Most of the sedimentary rocks were deposited along the margin
of the Cordilleran miogeosyncline. Precambrian Beltian sediments
are the oldest exposed rocks in the map area. Pre-Mississippian
Paleozoic rocks have not been differentiated in this study but probably
represent the Cambrian and Devonian Systems. Other Paleozoic rock
units include the Lodgepole and Mission Canyon Formations of
Mississippian age, the Amsden Formation of Mississippian to
Pennsylvanian age, the Quadrant Formation of Pennsylvanian age,
and the Phosphoria Formation of Permian age. Mesozoic sediments
include the Dinwoody and Woodside Formations of Triassic age and
the Kootenai Formation and Colorado Group of Cretaceous age. The
Jurassic System is not represented.
During the Late Cretaceous Laramide orogeny the sedimentary
rocks of the area were folded and faulted.

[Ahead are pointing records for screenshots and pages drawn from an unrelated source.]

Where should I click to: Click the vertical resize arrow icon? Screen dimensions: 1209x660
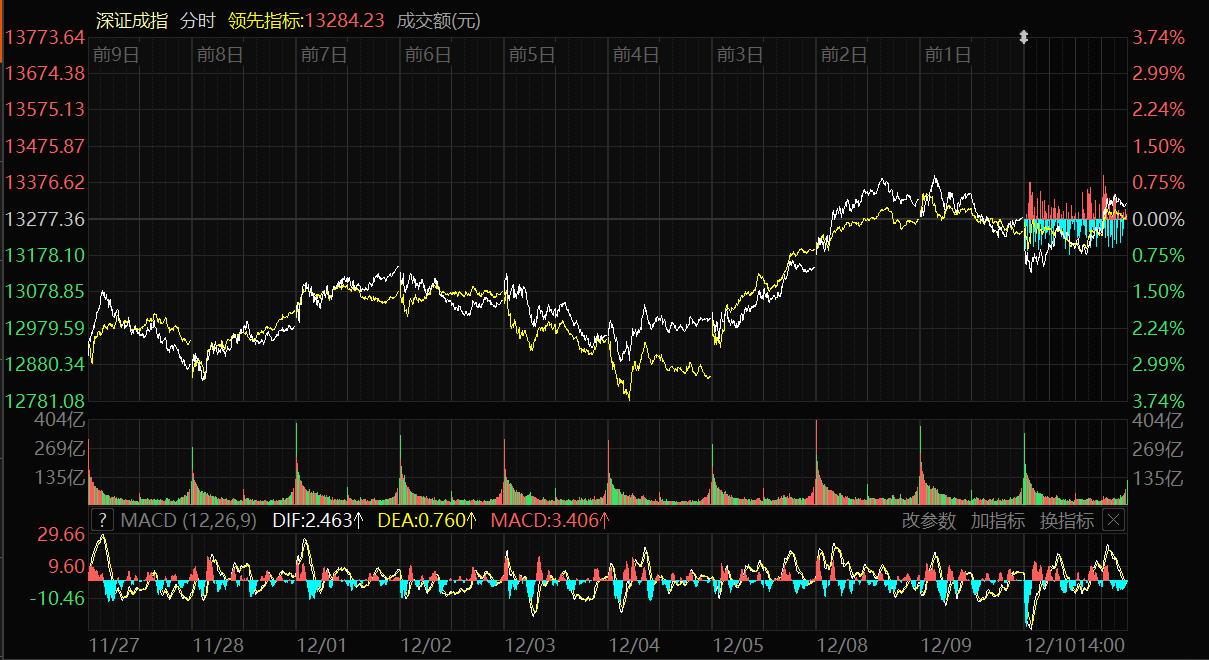point(1023,38)
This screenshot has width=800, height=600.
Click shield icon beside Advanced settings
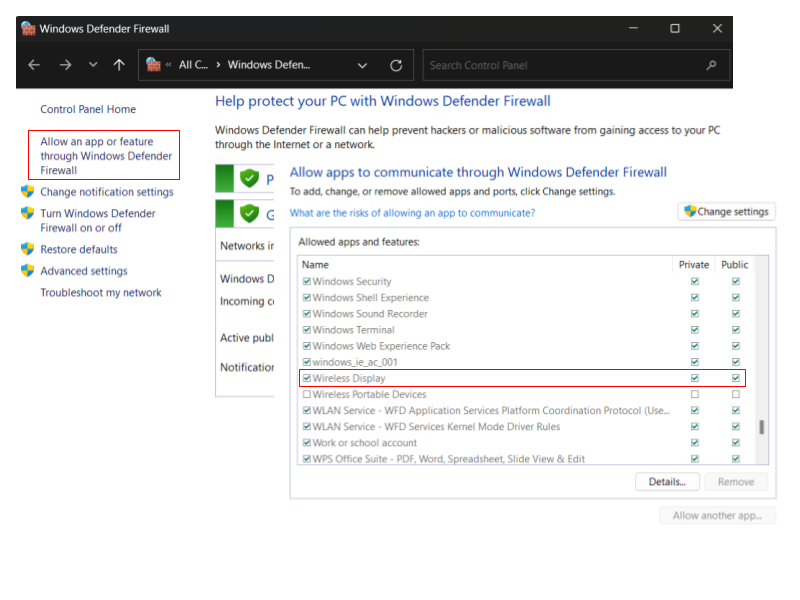click(28, 271)
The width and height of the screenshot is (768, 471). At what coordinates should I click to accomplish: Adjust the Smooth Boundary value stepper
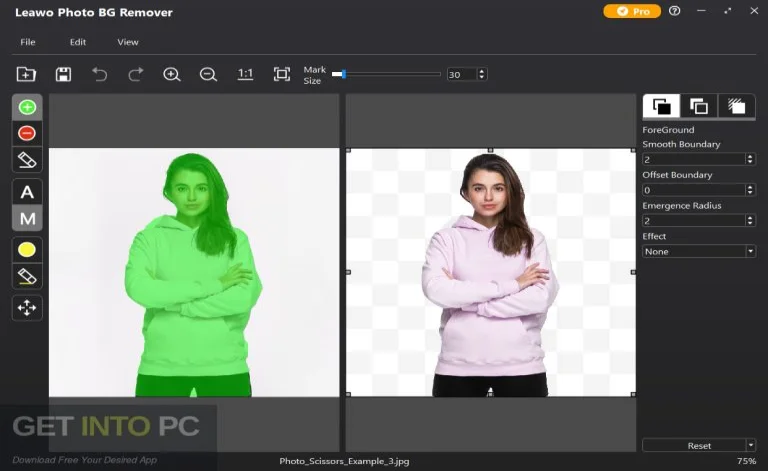pyautogui.click(x=751, y=159)
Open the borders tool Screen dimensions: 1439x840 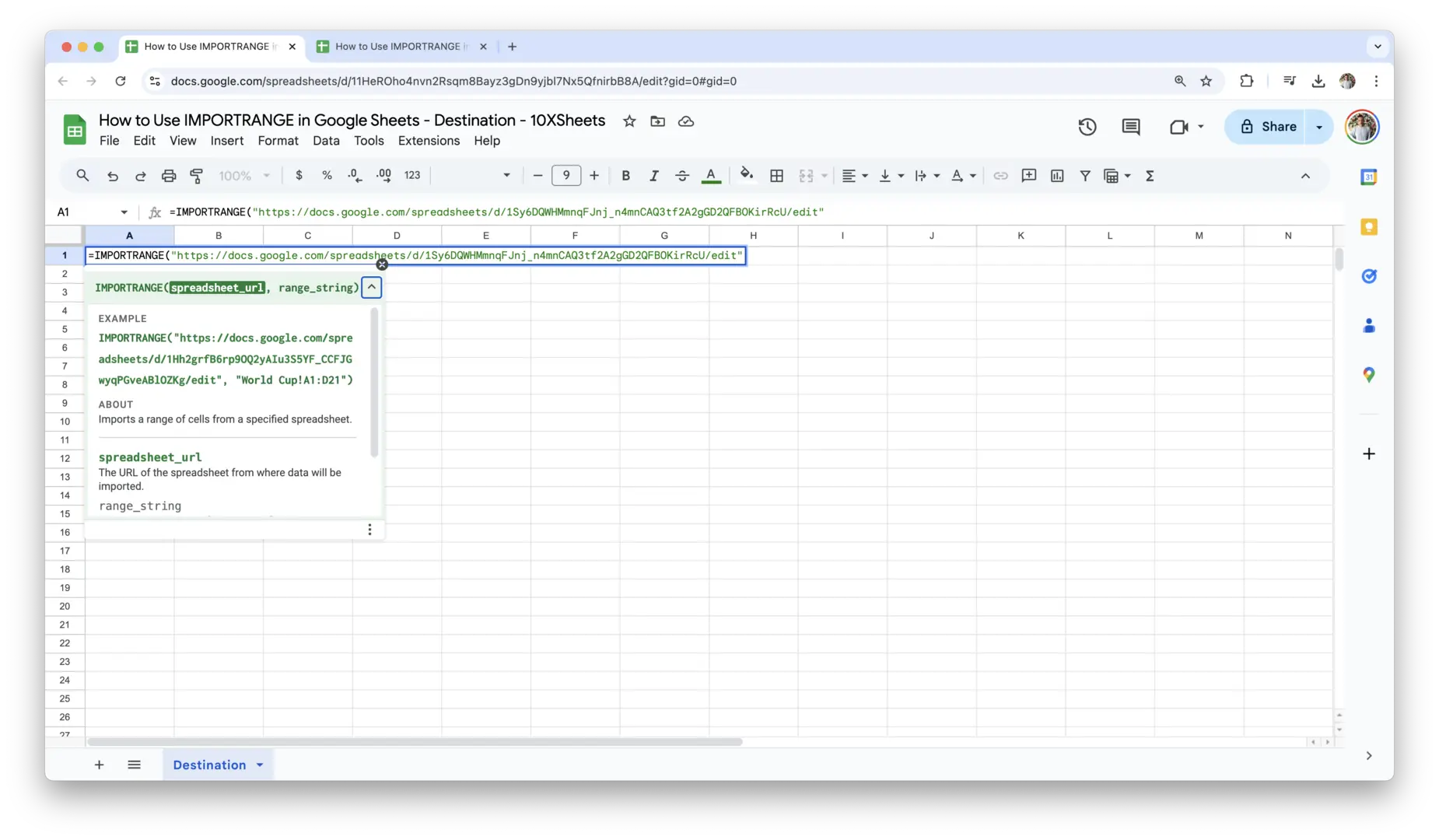pos(776,176)
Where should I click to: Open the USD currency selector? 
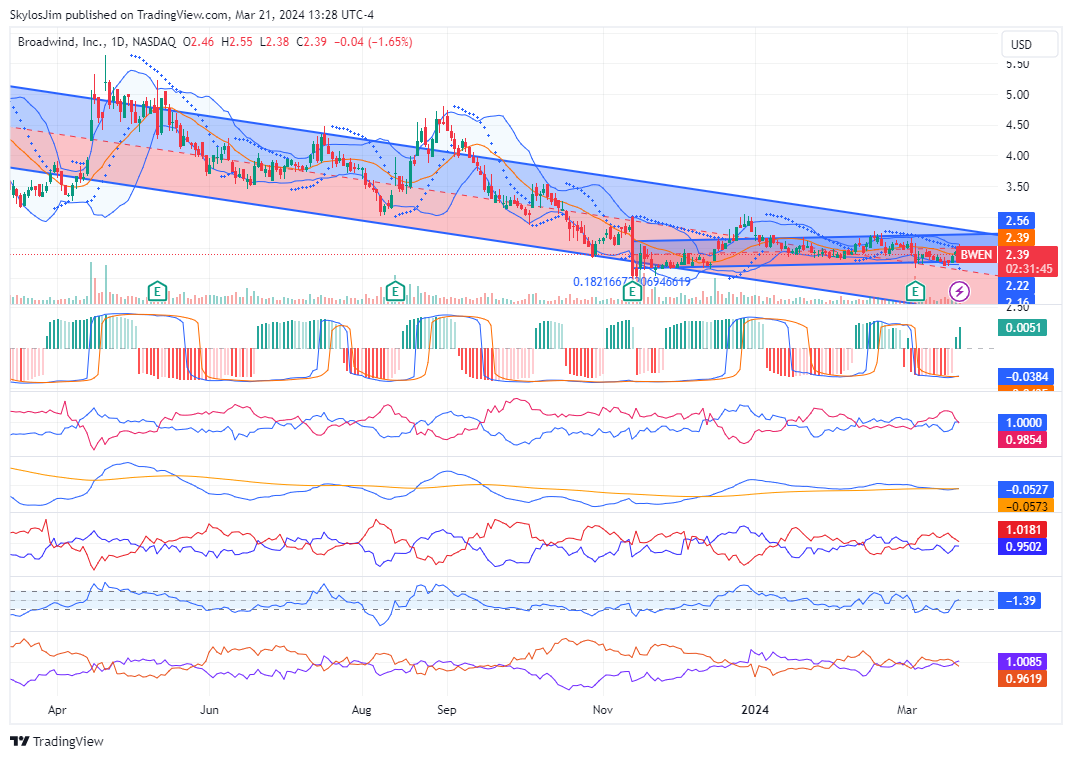tap(1021, 45)
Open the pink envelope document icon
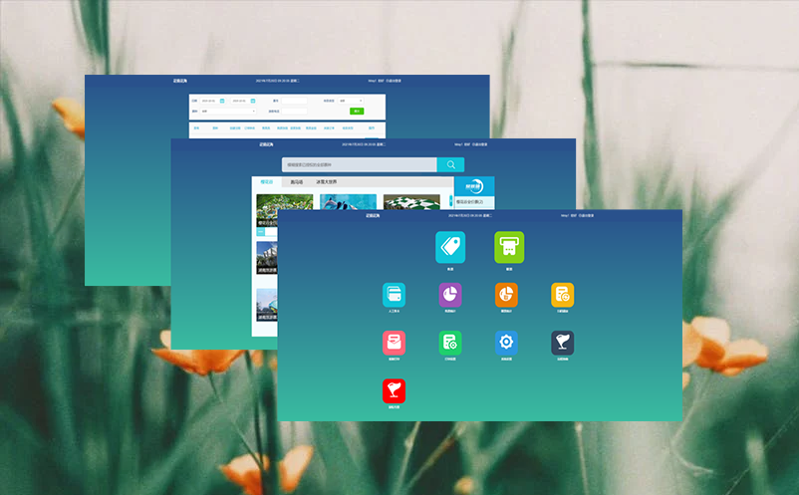Viewport: 799px width, 495px height. pos(394,343)
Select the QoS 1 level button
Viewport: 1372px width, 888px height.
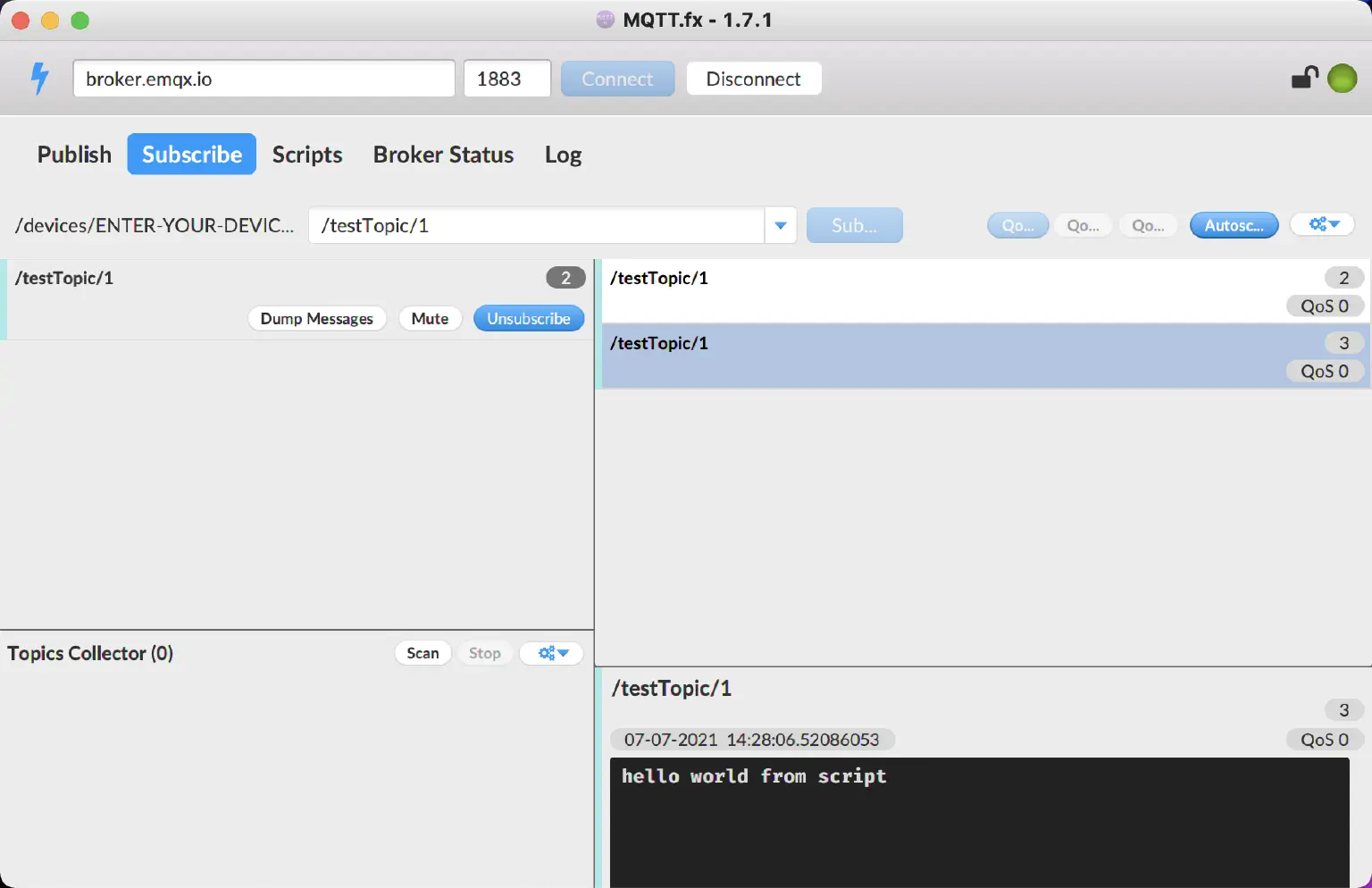click(1083, 225)
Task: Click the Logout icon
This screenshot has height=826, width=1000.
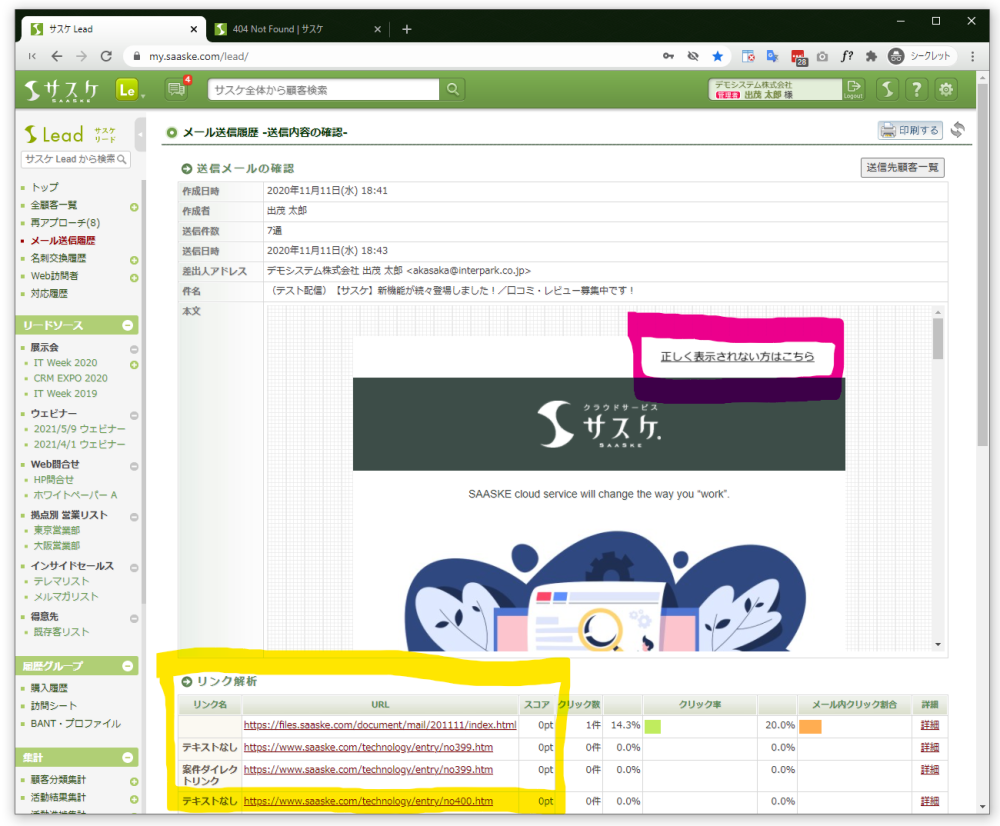Action: click(853, 90)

The dominant structures
produced during this period of deformation are northeast- to north-trending
anticlines and synclines that are locally overturned to the
east. Steep faults of small to moderate displacement disrupt the folds.
Quartz monzonite intrusive rocks were emplaced following the
Laramide orogeny and are probably genetically related to the Boulder
Batholith. The intrusion gave rise to mineralization and thermal
metamorphism of the surrounding country rocks.
Quaternary glacial and fluvial deposits mantle parts of the area.
At least three valley glaciers advanced into the northwestern corner
of the area in Late Pleistocene time and left lateral and terminal
moraines. Pleistocene terrace gravels are situated along Birch Creek
and on lowlands in the west, and Recent alluvium is being deposited
along existing streams.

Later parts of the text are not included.